> Passage shown
Statistically significant findings occasionally happen by chance, and it is only convention that makes the .05 threshold sacrosanct. Suppose we set α = .01, so we reject the null hypothesis if P ≤ .01. A finding with a P < .01 will happen, simply by chance, 1% of the time if the null hypothesis is true; this means we would reject a true null hypothesis 1% of the time. If we wish to be more conservative (more sure when we reject the null hypothesis that chance cannot explain the difference observed), we might well choose a 1% threshold.
Let us repeat our experiment twice more, both times with a new coin. On the first repetition, we obtain 8 heads and 2 tails. Calculation of the P value associated with an 8/2 split tells us that, if the coin were unbiased, results as extreme as or more extreme than 8/2 (or 2/8) would occur solely as a result of the play of chance 11 times per 100 (P = .11) (Figure 12.1-1). We have crossed to the other side of the conventional boundary between what is plausible and what is implausible. If we accept the convention, the results are not statistically significant and we will not reject the null hypothesis.
On our final repetition of the experiment, we obtain 7 tails and 3 heads. Experience tells us that such a result, although not the most common, would not be unusual even if the coin were unbiased. The P value confirms our intuition: Results as extreme as, or more extreme than, this 7/3 split would occur under the null hypothesis 34 times per 100 (P = .34) (Figure 12.1-1). Again, we will not reject the null hypothesis.

> Records supplied

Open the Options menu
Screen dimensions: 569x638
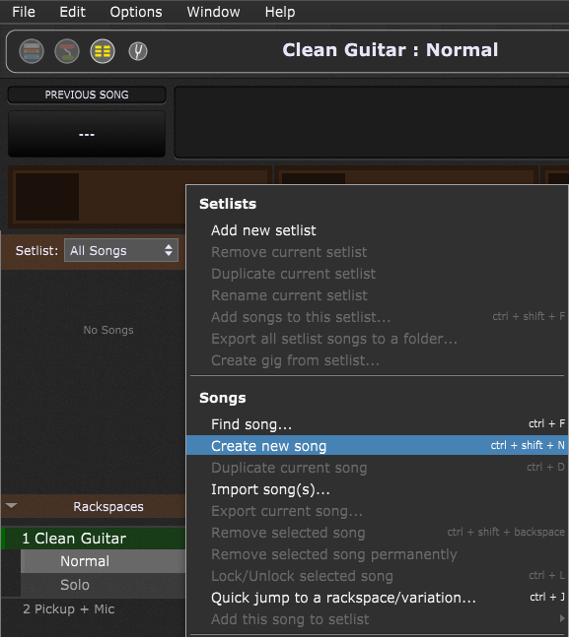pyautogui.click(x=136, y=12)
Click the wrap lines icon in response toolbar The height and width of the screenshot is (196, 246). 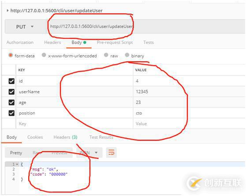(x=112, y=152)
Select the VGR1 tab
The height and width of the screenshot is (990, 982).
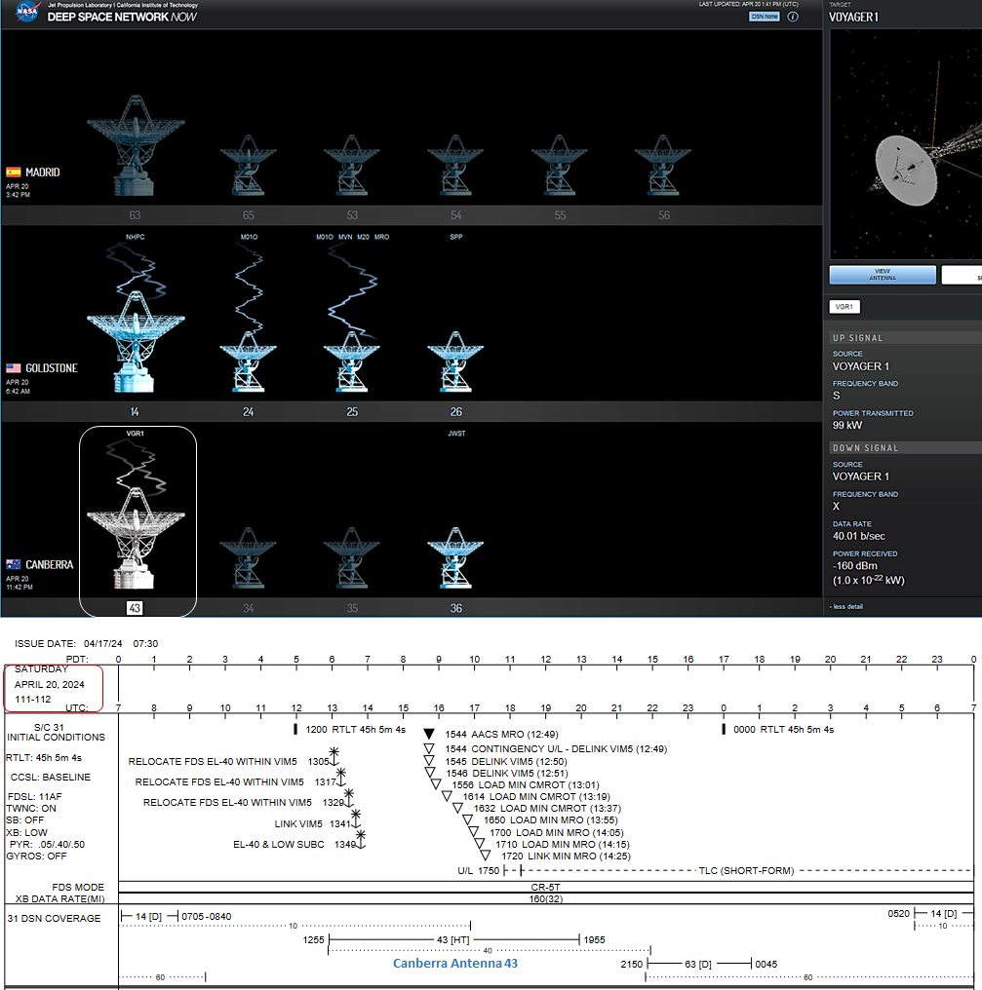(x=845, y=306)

==

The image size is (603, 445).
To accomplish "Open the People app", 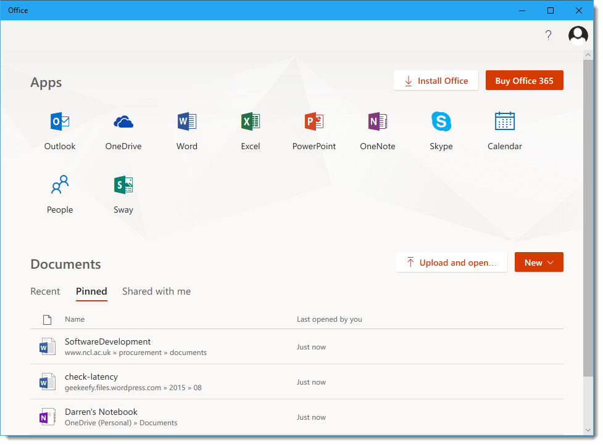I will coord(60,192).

> Questions to answer
1. Based on the coin-toss passage, say whether each statement agrees with it (yes or no), and quote the words that decide it. (a) The 8 heads and 2 tails result is statistically significant under the convention. (b) The 7/3 split has a P value of .34. (c) With α = .01, a true null hypothesis would be rejected 5% of the time.
2. Translate this sentence from the coin-toss passage into Spanish: "Let us repeat our experiment twice more, both times with a new coin."
3. List every expression in the coin-toss passage that consists of the letter P followed by a comparison sign and a number.
None of the tasks involve the items.

> Task-by-task solutions
1.
(a) No: "the results are not statistically significant and we will not reject the null hypothesis"
(b) Yes: "this 7/3 split would occur under the null hypothesis 34 times per 100 (P = .34)"
(c) No: "we would reject a true null hypothesis 1% of the time"

2. Repitamos nuestro experimento dos veces más, ambas con una moneda nueva.

3.
P ≤ .01
P < .01
P = .11
P = .34